▼▼▼

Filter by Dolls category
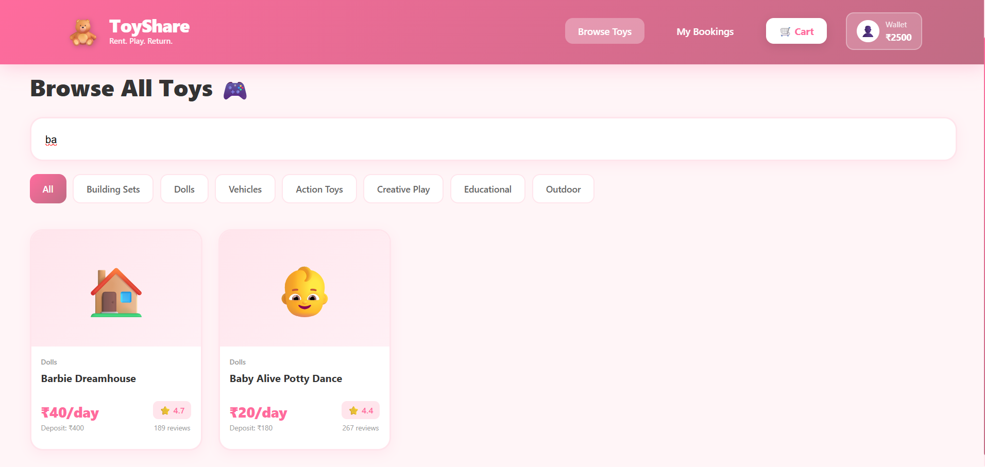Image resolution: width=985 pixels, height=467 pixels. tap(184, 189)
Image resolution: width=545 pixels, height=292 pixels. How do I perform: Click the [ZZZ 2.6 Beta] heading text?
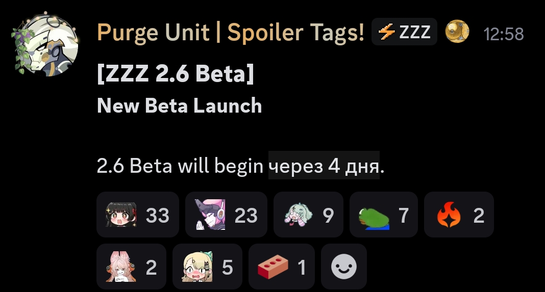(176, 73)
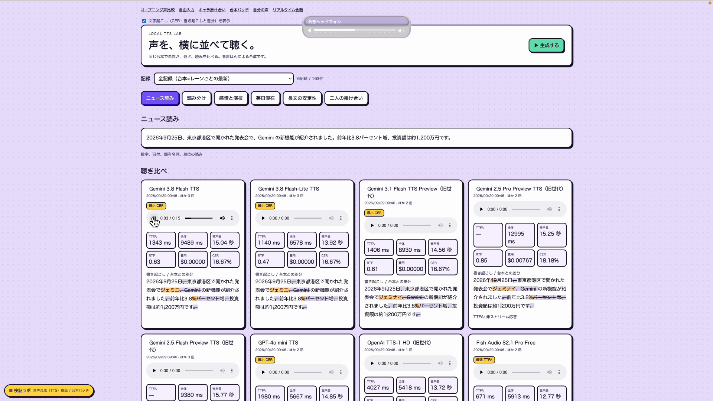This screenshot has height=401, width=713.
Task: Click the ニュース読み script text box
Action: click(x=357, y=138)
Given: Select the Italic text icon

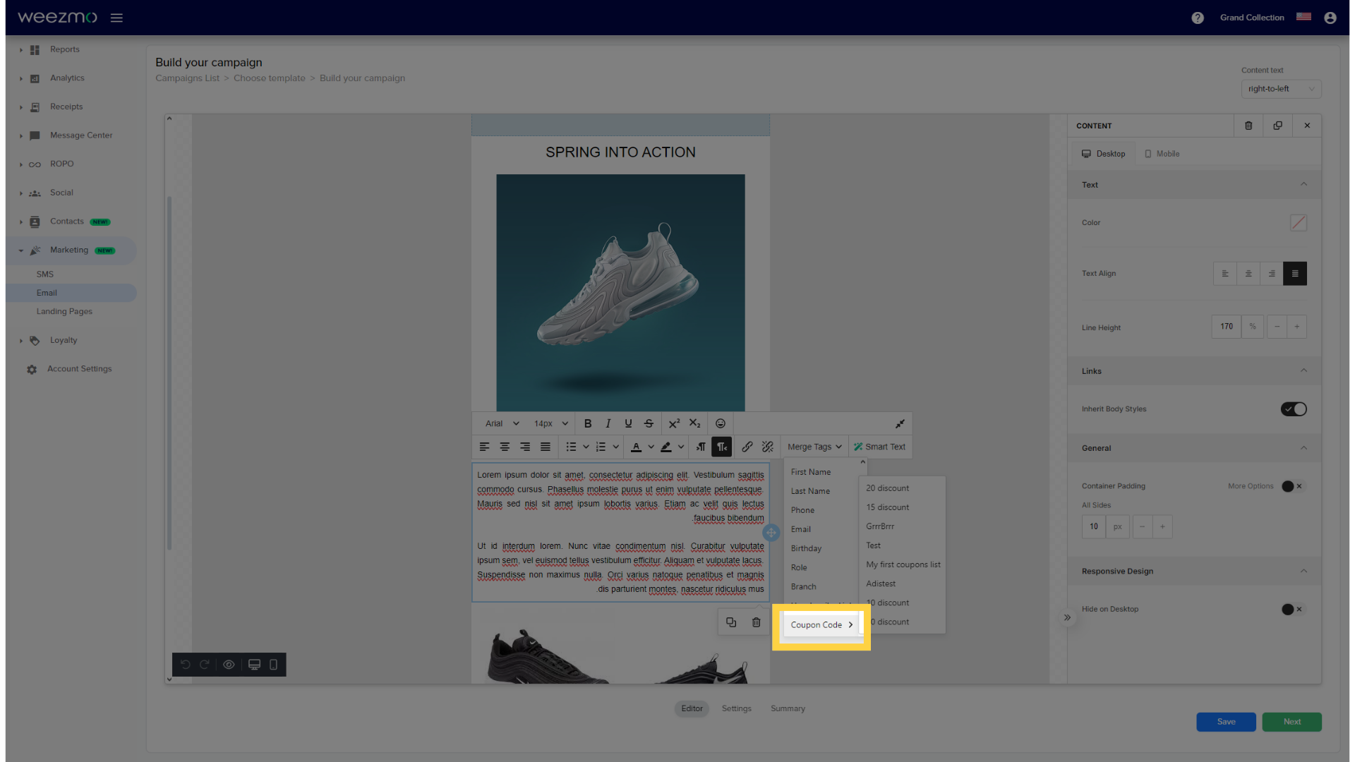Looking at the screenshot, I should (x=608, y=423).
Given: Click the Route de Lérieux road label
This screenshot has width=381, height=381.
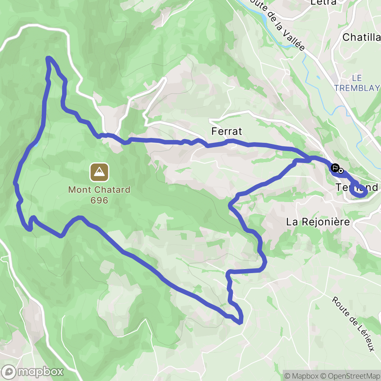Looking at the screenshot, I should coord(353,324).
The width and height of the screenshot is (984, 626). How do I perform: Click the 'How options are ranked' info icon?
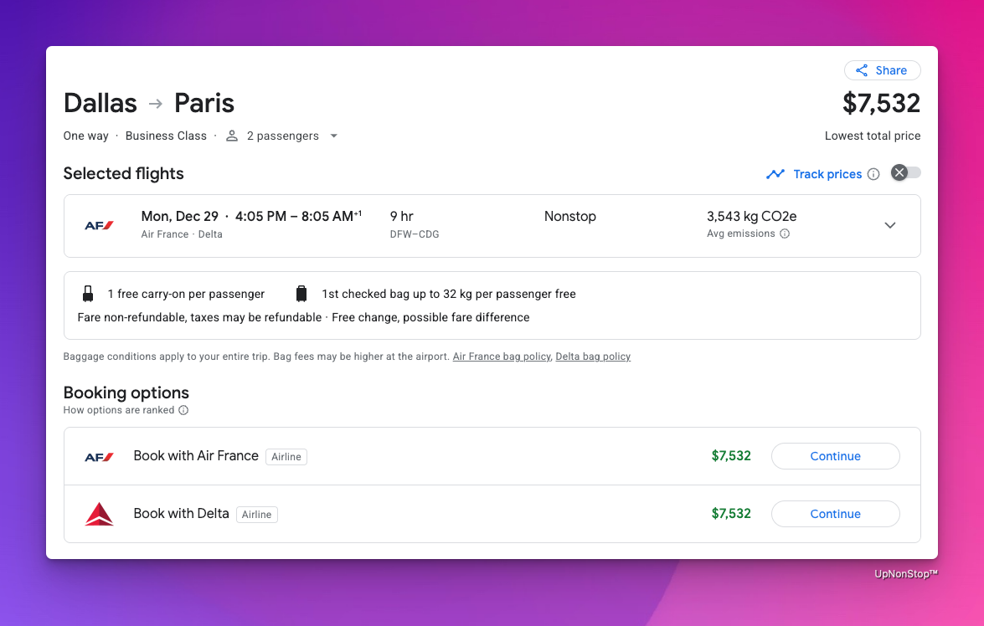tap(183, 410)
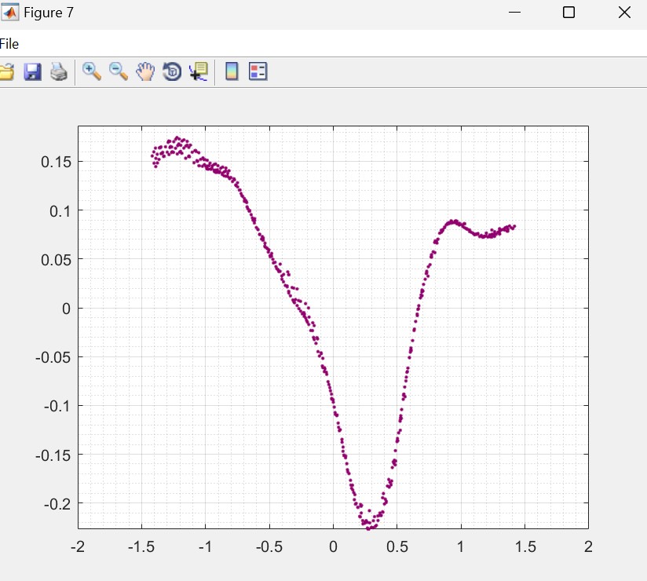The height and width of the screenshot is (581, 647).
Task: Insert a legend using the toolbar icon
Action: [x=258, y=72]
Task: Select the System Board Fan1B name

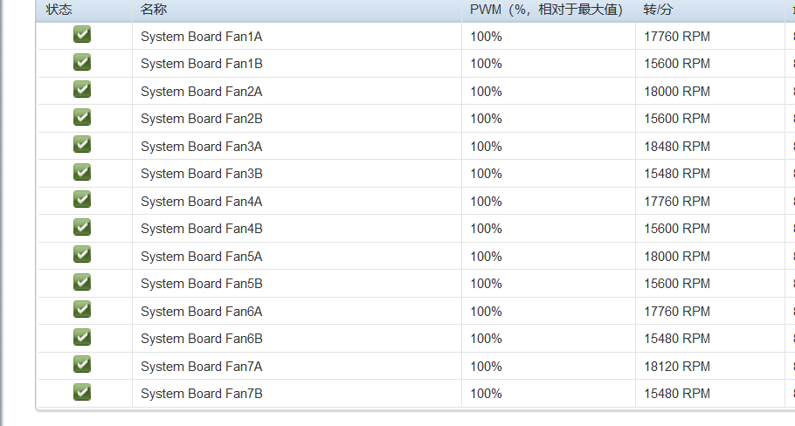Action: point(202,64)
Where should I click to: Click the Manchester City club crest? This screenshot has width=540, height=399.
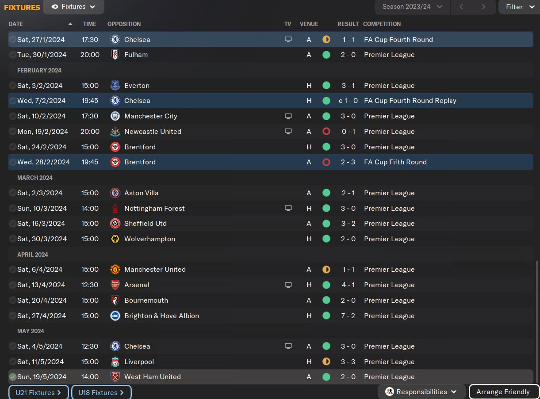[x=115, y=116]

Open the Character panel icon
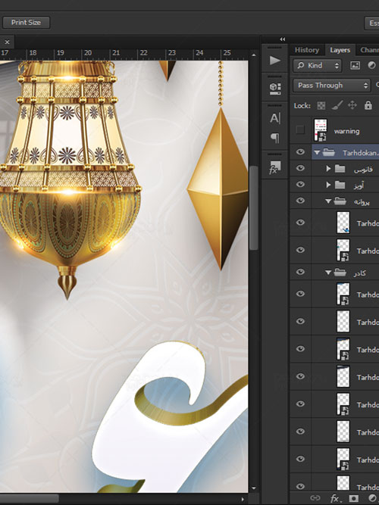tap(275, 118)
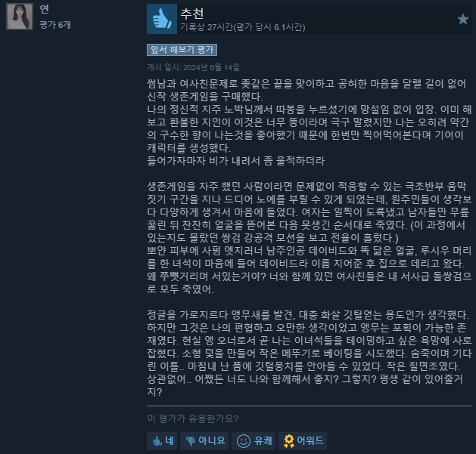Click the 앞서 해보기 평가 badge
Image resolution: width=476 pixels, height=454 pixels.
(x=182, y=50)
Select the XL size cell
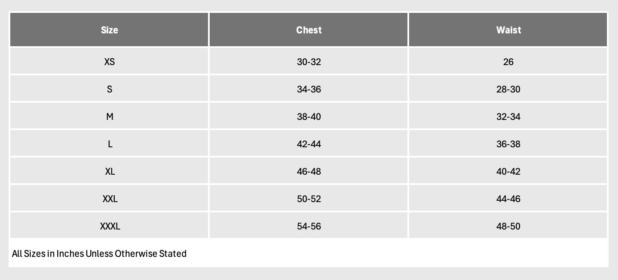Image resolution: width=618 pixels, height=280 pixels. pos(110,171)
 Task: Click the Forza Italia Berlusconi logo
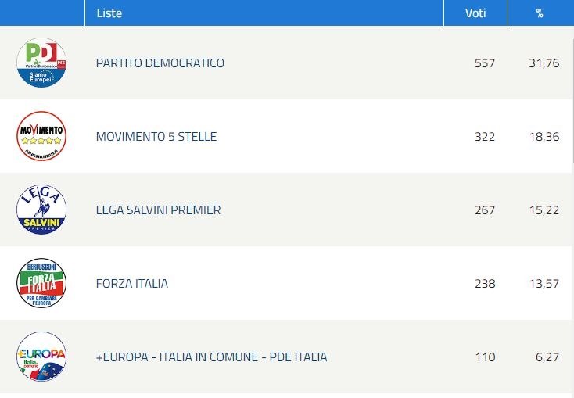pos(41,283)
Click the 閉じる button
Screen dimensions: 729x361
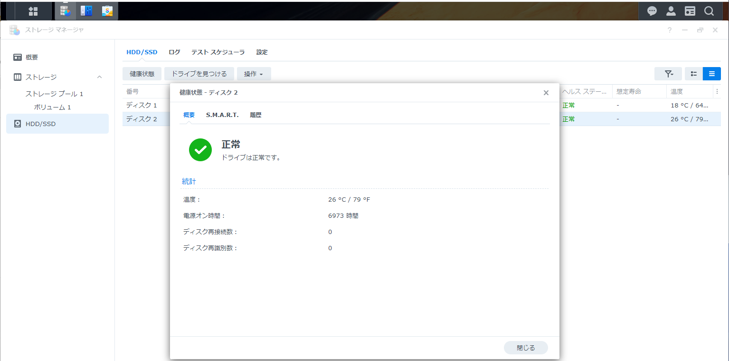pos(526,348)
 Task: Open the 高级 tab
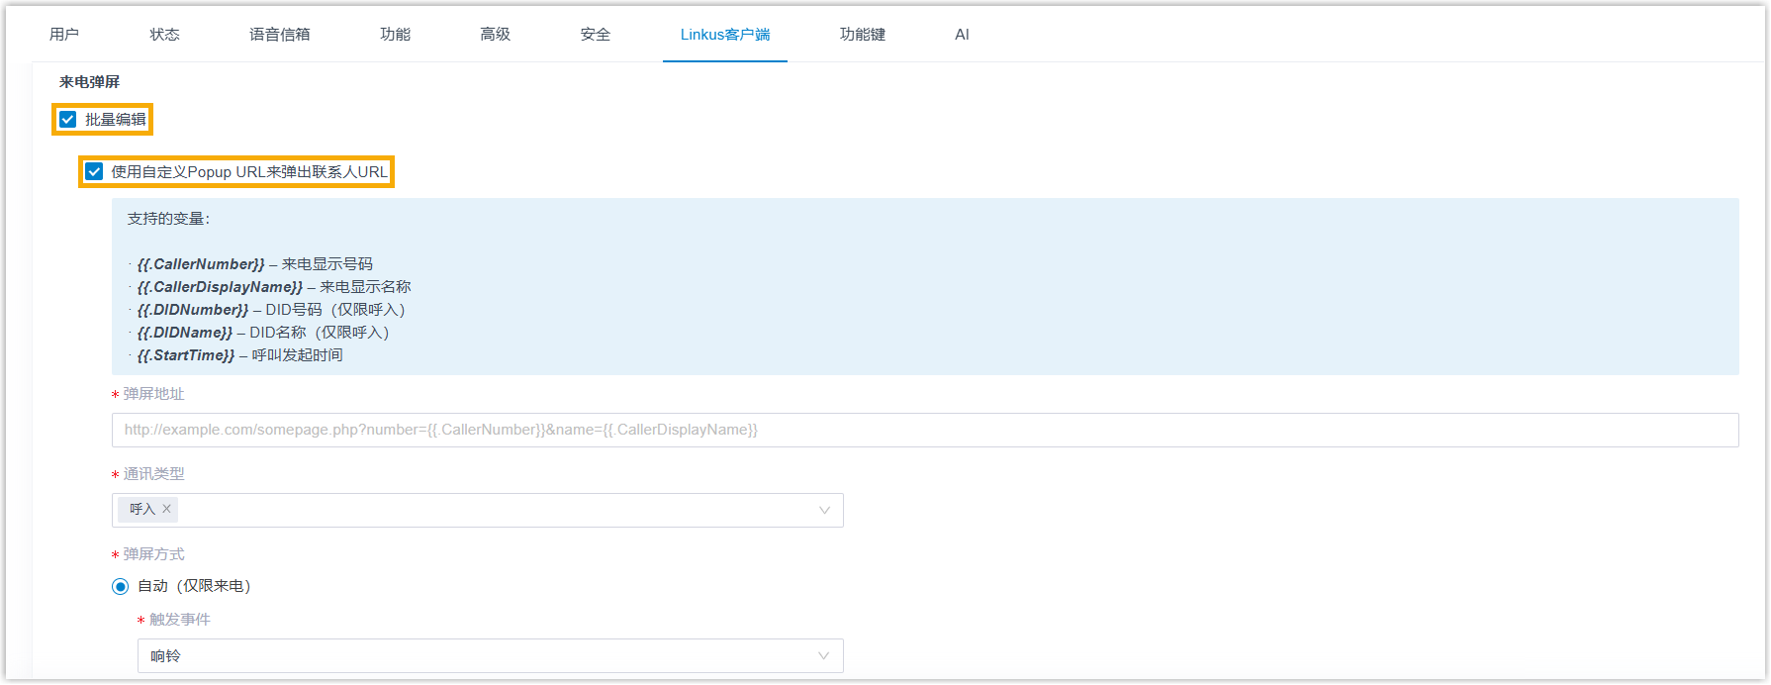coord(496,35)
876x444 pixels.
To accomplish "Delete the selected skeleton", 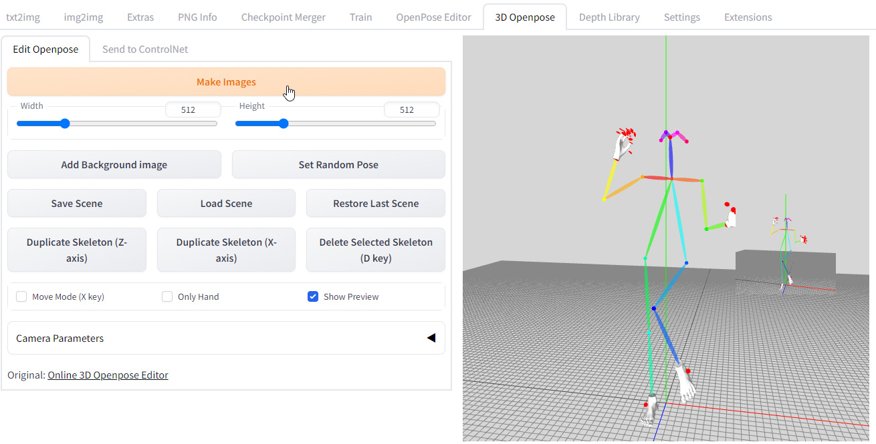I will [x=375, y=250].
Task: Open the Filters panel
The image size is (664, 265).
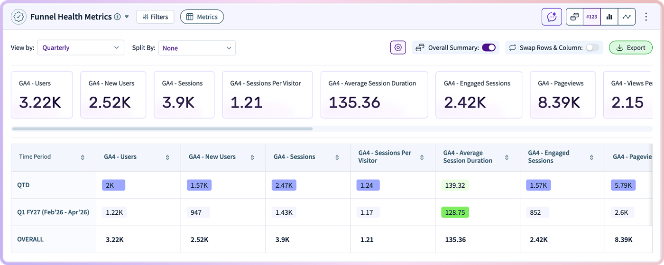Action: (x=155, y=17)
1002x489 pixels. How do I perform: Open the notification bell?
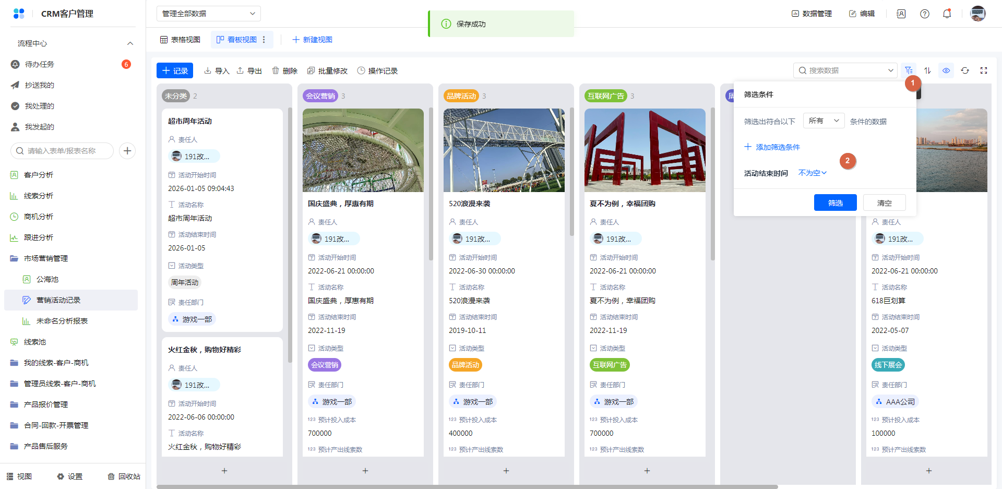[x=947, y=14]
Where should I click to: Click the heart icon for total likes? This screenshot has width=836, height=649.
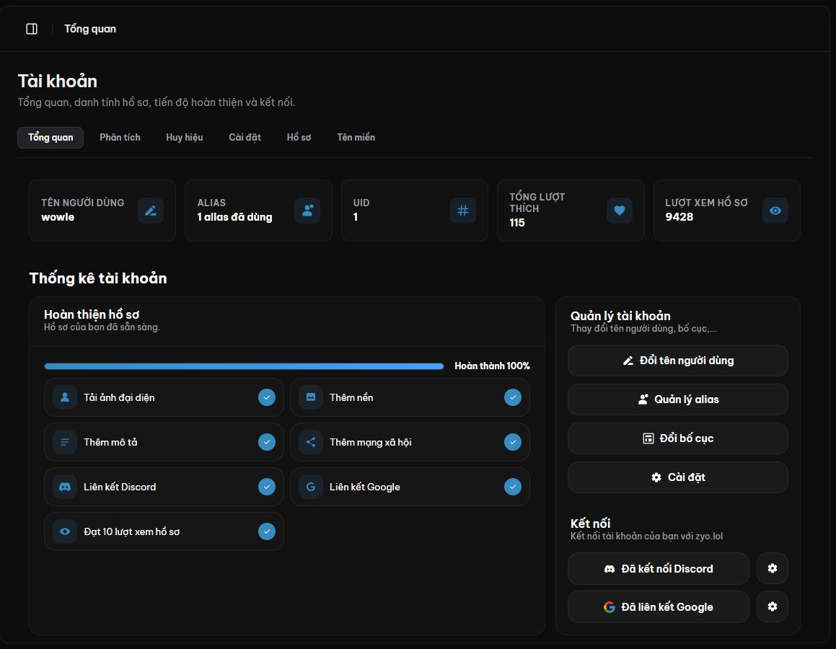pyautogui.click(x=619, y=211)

▲▲▲

Task requirements | Could the lines from the one with "Task: Open the Filters panel" through the last line of the material above be written out exactly, both included, with pictures left out?

Task answer |
Task: Open the Filters panel
The image size is (664, 265).
Action: (x=155, y=17)
1002x489 pixels. How do I perform: Open the notification bell?
[x=947, y=14]
Where should I click to: Click the heart icon for total likes? This screenshot has width=836, height=649.
pyautogui.click(x=619, y=211)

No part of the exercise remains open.